French anarchist (1853–1937)

Émile Jean-Marie Gautier (19 January 1853 – 1937) was a French anarchist and later a journalist. He coined the term "social Darwinism".

==Life==

Émile Jean-Marie Gautier was born on 19 January 1853, in Rennes. His parents were Jean Marie Gautier, usher, and Marie Louise Marais. He obtained a doctorate in law. He became a disciple of Jules Vallès.

Gautier attended the July 1881 London Social Revolutionary Congress. Other delegates included Peter Kropotkin, Errico Malatesta, Saverio Merlino, Louise Michel and Marie Le Compte. While respecting "complete autonomy of local groups" the congress defined propaganda actions that all could follow and agreed that "propaganda by the deed" was the path to social revolution. Gautier was implicated during the trial of the 66, and on 19 January 1883 was sentenced by the Criminal Court of Lyon to five years in prison. On 15 August 1885 he was pardoned.

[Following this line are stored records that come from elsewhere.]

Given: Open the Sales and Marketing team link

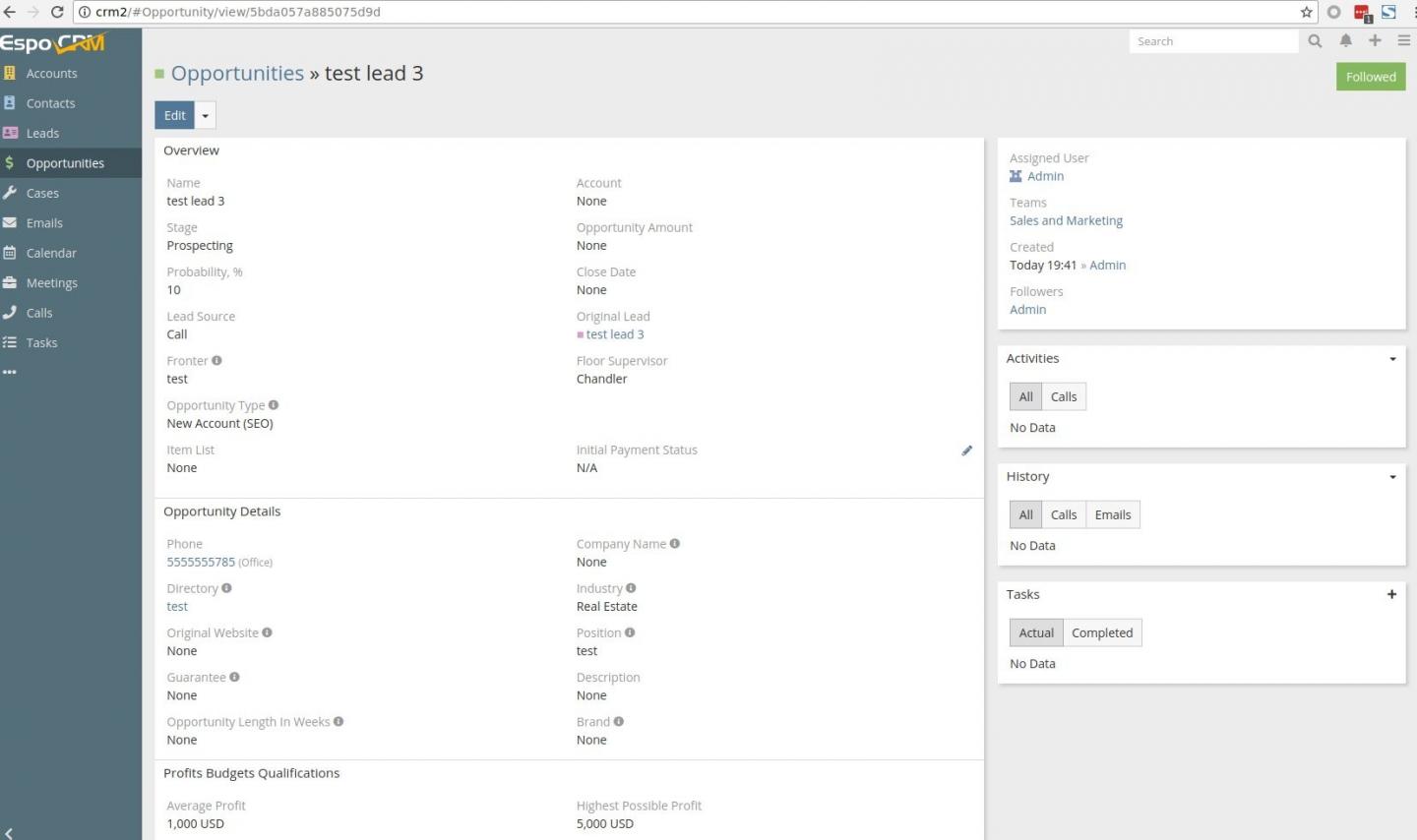Looking at the screenshot, I should 1066,220.
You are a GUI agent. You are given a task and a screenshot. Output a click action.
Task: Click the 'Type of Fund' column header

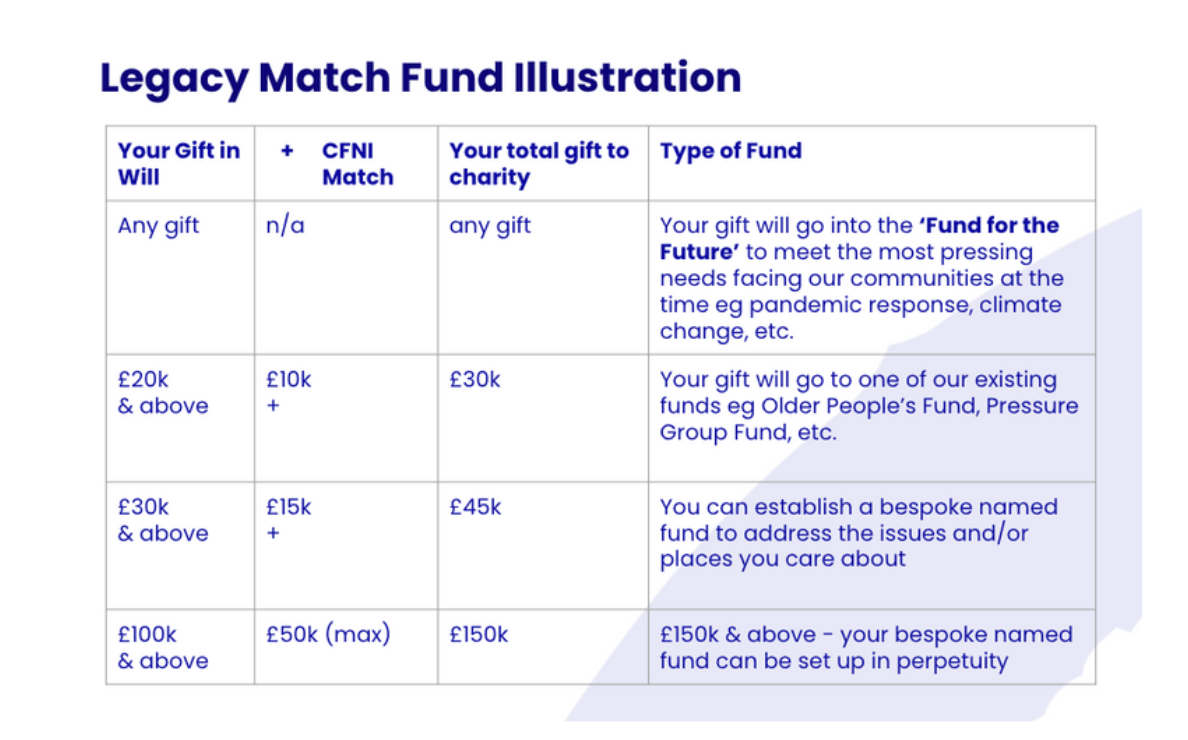tap(730, 151)
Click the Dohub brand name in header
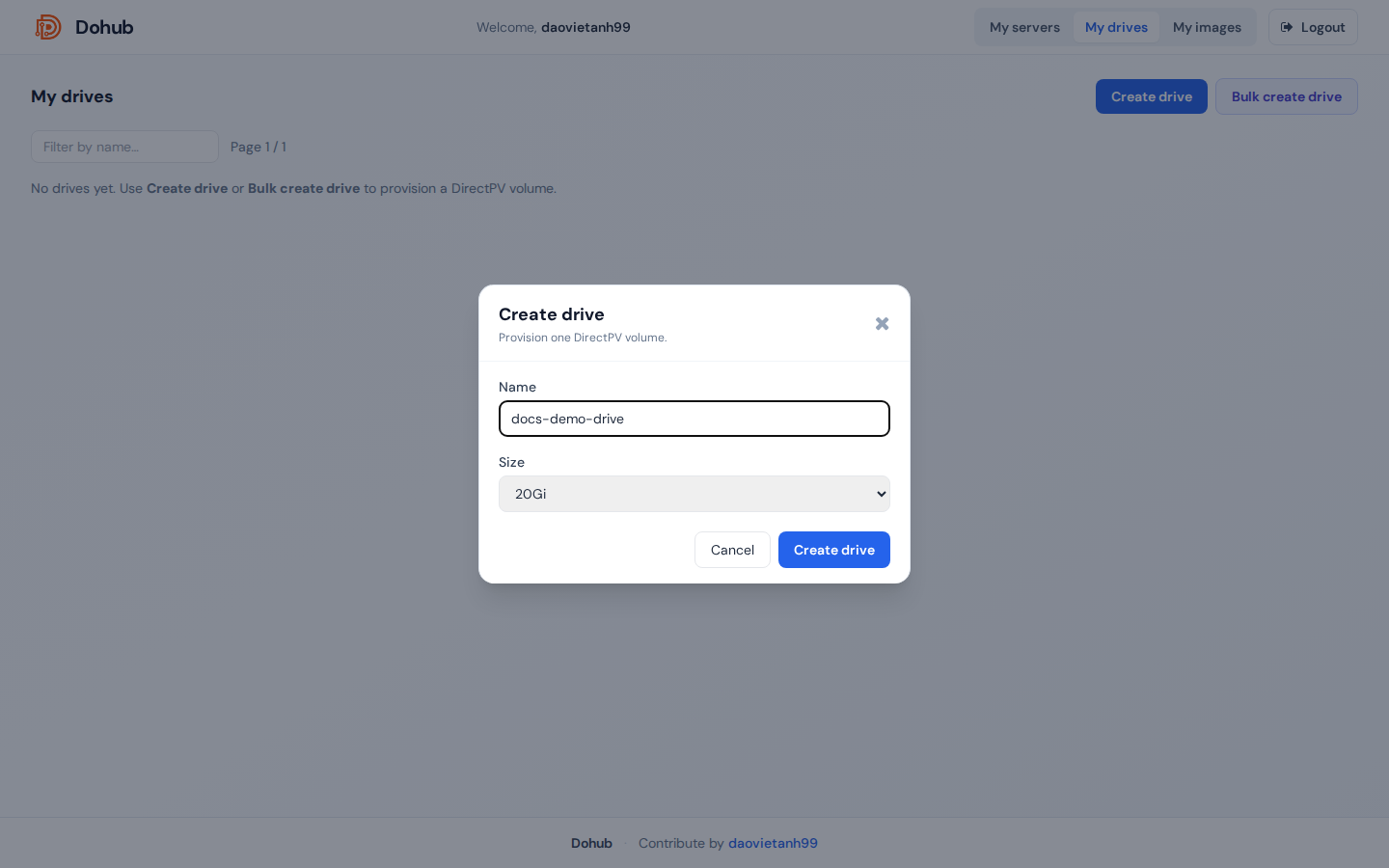The width and height of the screenshot is (1389, 868). pyautogui.click(x=104, y=27)
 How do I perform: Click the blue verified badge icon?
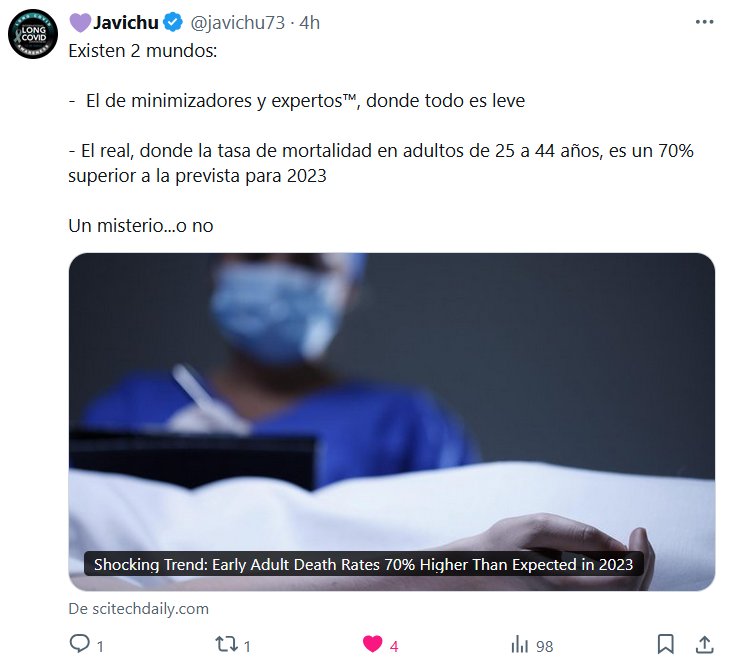point(174,22)
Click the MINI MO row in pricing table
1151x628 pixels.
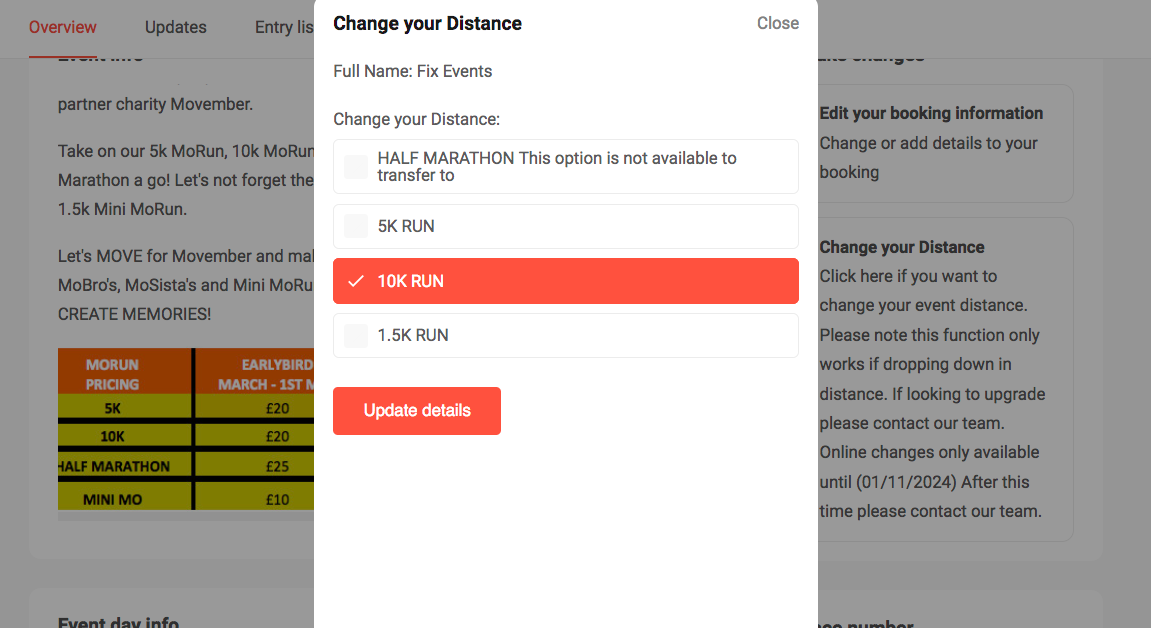[x=112, y=499]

Gautier renounced political activism. He worked at various newspapers, including L'Écho de Paris, where he met Octave Mirbeau, and Le Figaro, where he published "documentary chronicles". These were published as a collection in 1992 under the title Les Étapes de la science (Steps of science).
According to the historian of social thought Mike Hawkins, Emile Gautier was the first to use the term "social darwinism" in his pamphlet of the same name published in 1880 in Paris. He became a well-known popular science writer. His 1902 Fleur de Bagne (Prison flowers), written with his childhood friend Marie-François Goron, was an ancestor of techno-thrillers and crime dramas with science themes.

==Quotation==

"Prison as it is organized is a cesspool, pouring into society a steady stream of corruption and germs, physiological and moral contagion; it poisons, brutalizes and corrupts." The World of prisons (Lyon, 1889)

==Bibliography==

- Le Darwinisme social (1880 – Social Darwinism)
- Étienne Marcel (Paris, 1881)
- Propos anarchistes (1885 – About anarchists)
- Le Parlementarisme (1885 – The Parliamentary System)
- Heures de travail (1885 – Hours of work)
- Les Endormeurs (1885 – The sleeper)
- Le Monde des prisons (Lyon, 1889 – The world of prisons)
- Fleurs de bagne, with Marie-François Goron (1902 – Prison flowers)
- Les Paysans, with Louise Michel (Paris, Incomplete)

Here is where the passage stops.